Aprovechando la casaca le pregunté al escritor por qué no le gusta disfrazarse, que es tan divertido: se negó hasta a ponerse una gorra de Sherlock Holmes cuando presentó El problema final en Baker Street. “Ya me disfrazo en mis personajes”, respondió

En Misión en París, descubrimos un lado siniestro de Alatriste: le cortó con la daga la cara a una mujer que por eso acabó de puta en Montecalvario. “No hay héroes de una pieza”, consideró, cayendo en una suerte de melancolía, como si se acabara de morir Quevedo. ¿Y ese pesimismo nuevo, Arturo? “Mi mundo y mi tiempo se acaban”, contestó como si estuviéramos solos esperando la carga francesa en el último cuadro de los tercios en Rocroi en 1643 (como me gusta mucho disfrazarme yo pienso más en el cuadro inglés que rompen los derviches en Abu Klea: ahí llevaríamos salacot). “Tengo 73 años, me formé para otra época, no reconozco mis valores en este mundo”. Me costó pensar qué le pasaba, al cabo el teatro estaba lleno para escucharle, la mayoría de la gente le profesa una gran admiración y mucho aprecio (es verdad que también hay quien no le aguanta), y está vendiendo su último libro a ritmo no de mosquete sino de ametralladora. Entrecerró los ojos, como un viejo tigre que dudara entre saltar o abandonarse a los disparos en este tiempo de hienas y chacales, como dice él. Le pregunté para cerrar el acto in bellezza si en su corazón dividido es más de los mosqueteros del rey o de los soldados de los tercios. No lo dudó: de los soldados de los tercios, como era de esperar, vive Dios.
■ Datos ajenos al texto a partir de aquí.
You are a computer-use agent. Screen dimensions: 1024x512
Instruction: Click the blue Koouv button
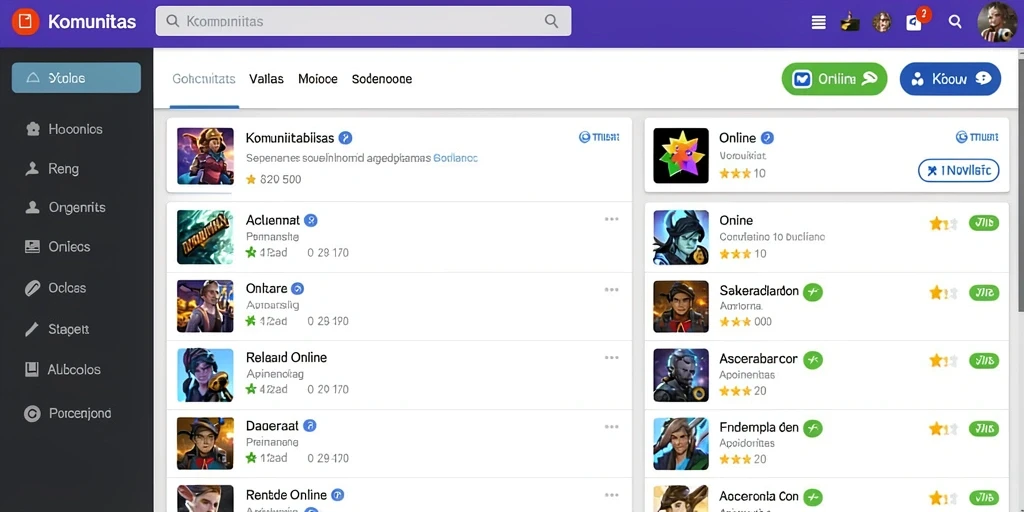(x=950, y=79)
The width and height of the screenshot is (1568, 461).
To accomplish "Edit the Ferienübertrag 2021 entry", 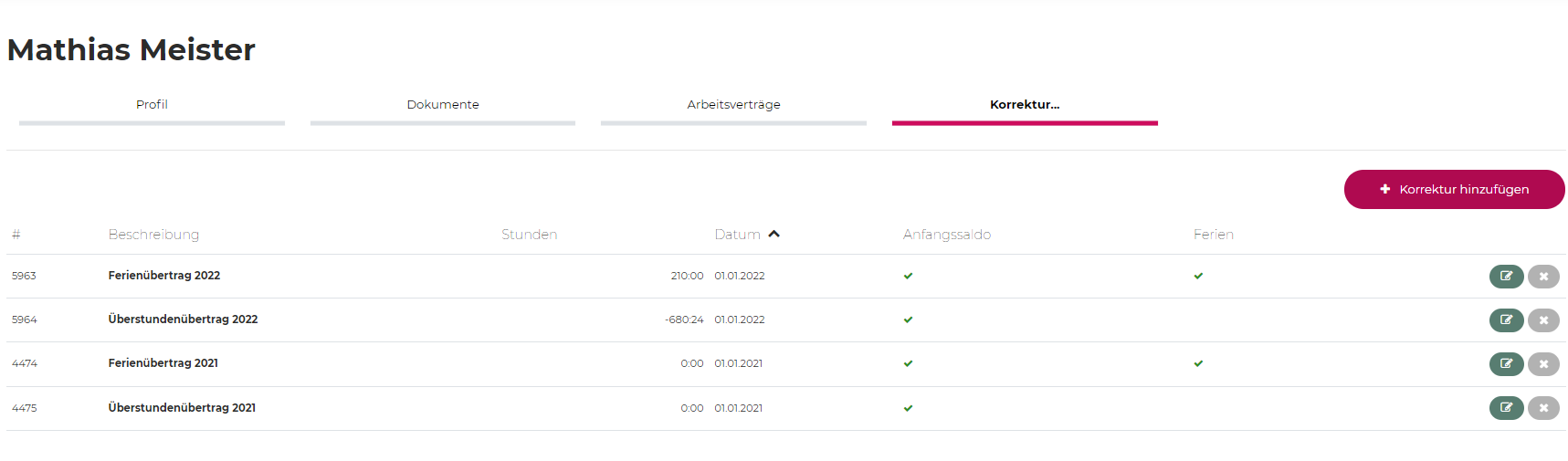I will click(1506, 363).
Acabada la presentación, se entregó a una larga sesión de firma de ejemplares en el escenario. Se formó una gran cola a la que se iban agregando progresivamente nuevos lectores que esperaban pacientemente en las butacas. Me marché con mi casaca pasando junto al Congreso de los diputados mucho más elegante que el 23-F. Aquella lejana noche yo además estaba en el golpe con la guardia del cardenal no con los fieles mosqueteros.
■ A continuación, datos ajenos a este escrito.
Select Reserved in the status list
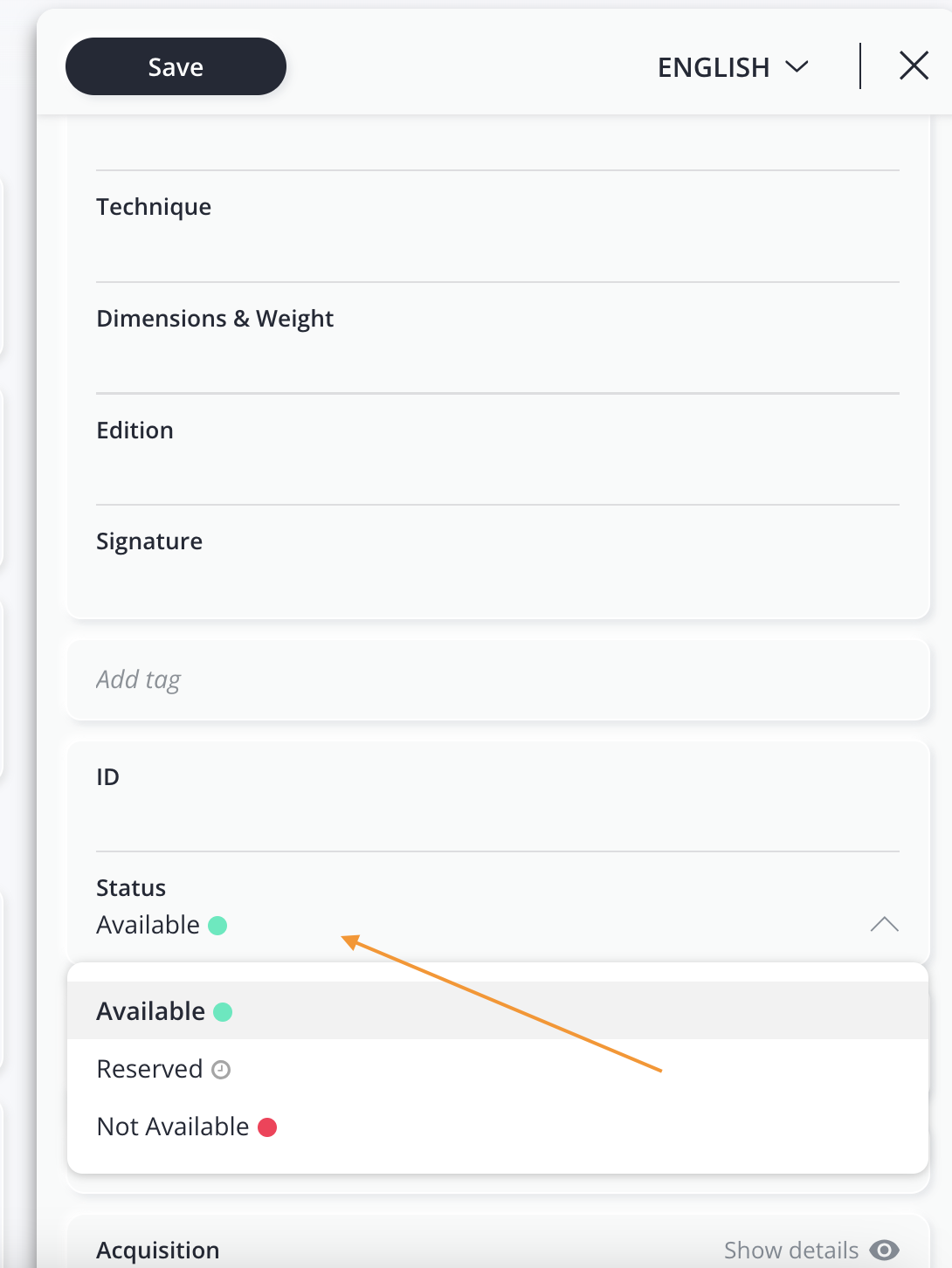The width and height of the screenshot is (952, 1268). click(498, 1069)
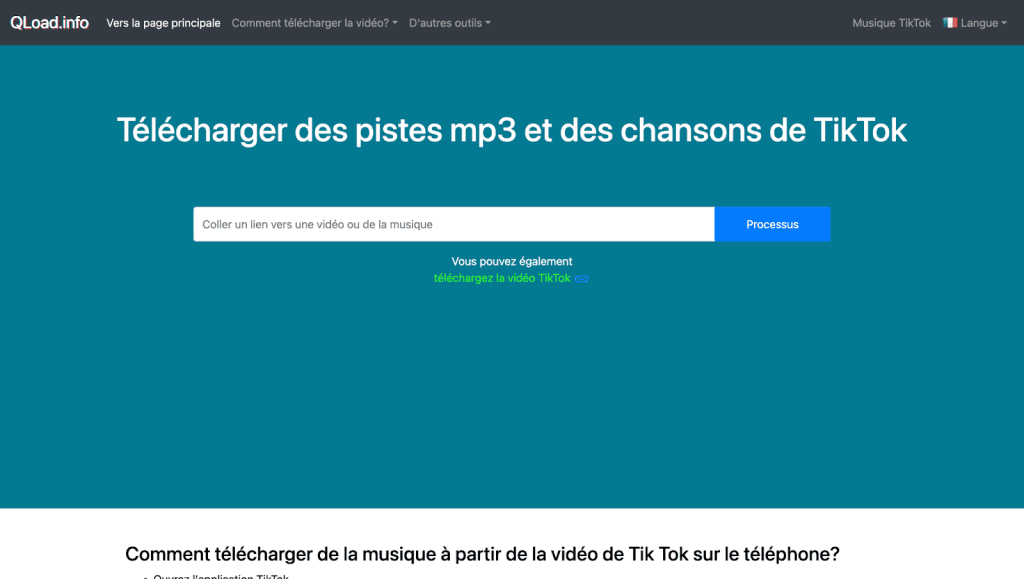Screen dimensions: 1024x579
Task: Click the QLoad.info logo
Action: click(50, 23)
A los pocos días de haber regresado a Barcelona y devuelto el disfraz —la dependienta me hizo explicarle la presentación con todo detalle— me llegó a la redacción una voluminosa caja, un regalo. Contenía una enorme figura de Napoleón en uniforme de coronel de cazadores a caballo de la Guardia que parecía salida de La sombra del águila. La tengo puesta en mi mesa de trabajo sobre una pila de libros y a menudo entrecruzo una mirada con el personaje que, es sabido, no era un hombre fácil. No sabría decir si veo en sus ojos éxito o derrota, Austerlitz o Santa Elena, pero me hace mucha compañía.